**What is being asked**
Output all of the entries exactly as they are given.

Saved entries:
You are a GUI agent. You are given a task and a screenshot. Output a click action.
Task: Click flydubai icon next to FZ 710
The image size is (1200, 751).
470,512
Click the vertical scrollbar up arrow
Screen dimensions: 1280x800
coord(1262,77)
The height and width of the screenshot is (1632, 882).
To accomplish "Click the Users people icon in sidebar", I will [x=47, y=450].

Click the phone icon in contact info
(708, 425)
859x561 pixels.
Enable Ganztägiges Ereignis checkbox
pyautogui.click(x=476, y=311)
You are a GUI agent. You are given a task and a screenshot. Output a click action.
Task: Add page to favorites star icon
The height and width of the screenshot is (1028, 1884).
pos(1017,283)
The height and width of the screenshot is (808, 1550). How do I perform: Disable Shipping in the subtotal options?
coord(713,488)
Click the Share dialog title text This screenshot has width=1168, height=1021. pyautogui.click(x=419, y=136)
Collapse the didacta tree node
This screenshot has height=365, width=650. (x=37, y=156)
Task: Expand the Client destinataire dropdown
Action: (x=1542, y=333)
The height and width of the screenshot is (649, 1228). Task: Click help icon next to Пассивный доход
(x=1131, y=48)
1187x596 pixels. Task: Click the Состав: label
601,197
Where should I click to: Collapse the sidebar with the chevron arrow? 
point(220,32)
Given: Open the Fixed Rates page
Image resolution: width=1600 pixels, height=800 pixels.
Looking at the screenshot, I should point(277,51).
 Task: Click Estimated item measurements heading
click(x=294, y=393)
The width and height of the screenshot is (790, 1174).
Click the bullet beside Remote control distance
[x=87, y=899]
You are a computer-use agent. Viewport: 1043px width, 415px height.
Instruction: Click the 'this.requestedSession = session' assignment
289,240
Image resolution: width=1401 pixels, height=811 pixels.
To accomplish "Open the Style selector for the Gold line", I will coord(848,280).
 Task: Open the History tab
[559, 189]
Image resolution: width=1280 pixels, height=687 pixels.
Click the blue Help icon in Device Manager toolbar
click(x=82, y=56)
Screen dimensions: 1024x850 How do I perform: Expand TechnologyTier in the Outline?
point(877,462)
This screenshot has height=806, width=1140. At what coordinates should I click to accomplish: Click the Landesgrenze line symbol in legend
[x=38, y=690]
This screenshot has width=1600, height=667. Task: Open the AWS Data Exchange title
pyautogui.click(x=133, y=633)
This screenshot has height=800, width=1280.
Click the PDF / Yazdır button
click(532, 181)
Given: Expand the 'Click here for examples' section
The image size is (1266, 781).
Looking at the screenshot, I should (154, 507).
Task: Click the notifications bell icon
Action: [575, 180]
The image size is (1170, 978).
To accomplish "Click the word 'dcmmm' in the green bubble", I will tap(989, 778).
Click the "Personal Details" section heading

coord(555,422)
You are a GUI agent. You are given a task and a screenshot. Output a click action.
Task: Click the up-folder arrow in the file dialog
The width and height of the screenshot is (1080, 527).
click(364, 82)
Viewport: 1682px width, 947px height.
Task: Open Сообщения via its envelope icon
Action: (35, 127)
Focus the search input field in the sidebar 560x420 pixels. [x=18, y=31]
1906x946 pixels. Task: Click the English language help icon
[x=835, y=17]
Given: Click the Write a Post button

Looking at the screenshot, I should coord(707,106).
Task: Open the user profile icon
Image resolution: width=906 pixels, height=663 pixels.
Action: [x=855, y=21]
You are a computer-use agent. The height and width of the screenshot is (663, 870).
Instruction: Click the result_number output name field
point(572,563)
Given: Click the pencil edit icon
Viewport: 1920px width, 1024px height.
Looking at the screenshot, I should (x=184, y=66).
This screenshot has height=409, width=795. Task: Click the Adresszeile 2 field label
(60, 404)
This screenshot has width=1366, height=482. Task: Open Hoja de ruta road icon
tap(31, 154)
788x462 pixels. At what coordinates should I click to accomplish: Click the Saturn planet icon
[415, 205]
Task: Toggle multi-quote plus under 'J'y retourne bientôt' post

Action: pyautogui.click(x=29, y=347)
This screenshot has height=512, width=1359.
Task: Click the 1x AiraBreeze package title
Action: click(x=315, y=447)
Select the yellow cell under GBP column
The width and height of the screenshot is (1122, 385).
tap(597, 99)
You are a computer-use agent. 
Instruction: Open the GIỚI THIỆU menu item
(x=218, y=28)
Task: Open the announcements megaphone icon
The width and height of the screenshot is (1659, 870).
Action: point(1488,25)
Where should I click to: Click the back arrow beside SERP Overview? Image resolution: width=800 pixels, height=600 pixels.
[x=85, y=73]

**Task output**
You are a GUI agent. You are given a task and a screenshot. Output a click action.
Task: Click flydubai icon next to FZ 710
The image size is (1200, 751).
470,512
Click the vertical scrollbar up arrow
Screen dimensions: 1280x800
coord(1262,77)
The height and width of the screenshot is (1632, 882).
To accomplish "Click the Users people icon in sidebar", I will [x=47, y=450].

Click the phone icon in contact info
(708, 425)
859x561 pixels.
Enable Ganztägiges Ereignis checkbox
pyautogui.click(x=476, y=311)
You are a GUI agent. You are given a task and a screenshot. Output a click action.
Task: Add page to favorites star icon
The height and width of the screenshot is (1028, 1884).
pos(1017,283)
The height and width of the screenshot is (808, 1550). How do I perform: Disable Shipping in the subtotal options?
coord(713,488)
Click the Share dialog title text This screenshot has width=1168, height=1021. pyautogui.click(x=419, y=136)
Collapse the didacta tree node
This screenshot has height=365, width=650. (x=37, y=156)
Task: Expand the Client destinataire dropdown
Action: (x=1542, y=333)
The height and width of the screenshot is (649, 1228). Task: Click help icon next to Пассивный доход
(x=1131, y=48)
1187x596 pixels. Task: Click the Состав: label
601,197
Where should I click to: Collapse the sidebar with the chevron arrow? 
point(220,32)
Given: Open the Fixed Rates page
Image resolution: width=1600 pixels, height=800 pixels.
Looking at the screenshot, I should point(277,51).
 Task: Click Estimated item measurements heading
click(x=294, y=393)
The width and height of the screenshot is (790, 1174).
Click the bullet beside Remote control distance
[x=87, y=899]
You are a computer-use agent. Viewport: 1043px width, 415px height.
Instruction: Click the 'this.requestedSession = session' assignment
289,240
Image resolution: width=1401 pixels, height=811 pixels.
To accomplish "Open the Style selector for the Gold line", I will coord(848,280).
 Task: Open the History tab
[559, 189]
Image resolution: width=1280 pixels, height=687 pixels.
Click the blue Help icon in Device Manager toolbar
click(x=82, y=56)
Screen dimensions: 1024x850 How do I perform: Expand TechnologyTier in the Outline?
point(877,462)
This screenshot has height=806, width=1140. At what coordinates should I click to accomplish: Click the Landesgrenze line symbol in legend
[x=38, y=690]
This screenshot has width=1600, height=667. Task: Open the AWS Data Exchange title
pyautogui.click(x=133, y=633)
This screenshot has height=800, width=1280.
Click the PDF / Yazdır button
click(532, 181)
Given: Expand the 'Click here for examples' section
The image size is (1266, 781).
Looking at the screenshot, I should (154, 507).
Task: Click the notifications bell icon
Action: [575, 180]
The image size is (1170, 978).
To accomplish "Click the word 'dcmmm' in the green bubble", I will tap(989, 778).
Click the "Personal Details" section heading

coord(555,422)
You are a GUI agent. You are given a task and a screenshot. Output a click action.
Task: Click the up-folder arrow in the file dialog
The width and height of the screenshot is (1080, 527).
click(364, 82)
Viewport: 1682px width, 947px height.
Task: Open Сообщения via its envelope icon
Action: (35, 127)
Focus the search input field in the sidebar 560x420 pixels. [x=18, y=31]
1906x946 pixels. Task: Click the English language help icon
[x=835, y=17]
Given: Click the Write a Post button

Looking at the screenshot, I should coord(707,106).
Task: Open the user profile icon
Image resolution: width=906 pixels, height=663 pixels.
Action: [x=855, y=21]
You are a computer-use agent. The height and width of the screenshot is (663, 870).
Instruction: Click the result_number output name field
point(572,563)
Given: Click the pencil edit icon
Viewport: 1920px width, 1024px height.
Looking at the screenshot, I should (x=184, y=66).
This screenshot has height=409, width=795. Task: Click the Adresszeile 2 field label
(60, 404)
This screenshot has width=1366, height=482. Task: Open Hoja de ruta road icon
tap(31, 154)
788x462 pixels. At what coordinates should I click to accomplish: Click the Saturn planet icon
[415, 205]
Task: Toggle multi-quote plus under 'J'y retourne bientôt' post

Action: pyautogui.click(x=29, y=347)
This screenshot has height=512, width=1359.
Task: Click the 1x AiraBreeze package title
Action: click(x=315, y=447)
Select the yellow cell under GBP column
The width and height of the screenshot is (1122, 385).
tap(597, 99)
You are a computer-use agent. 
Instruction: Open the GIỚI THIỆU menu item
(x=218, y=28)
Task: Open the announcements megaphone icon
The width and height of the screenshot is (1659, 870).
Action: point(1488,25)
Where should I click to: Click the back arrow beside SERP Overview? Image resolution: width=800 pixels, height=600 pixels.
[x=85, y=73]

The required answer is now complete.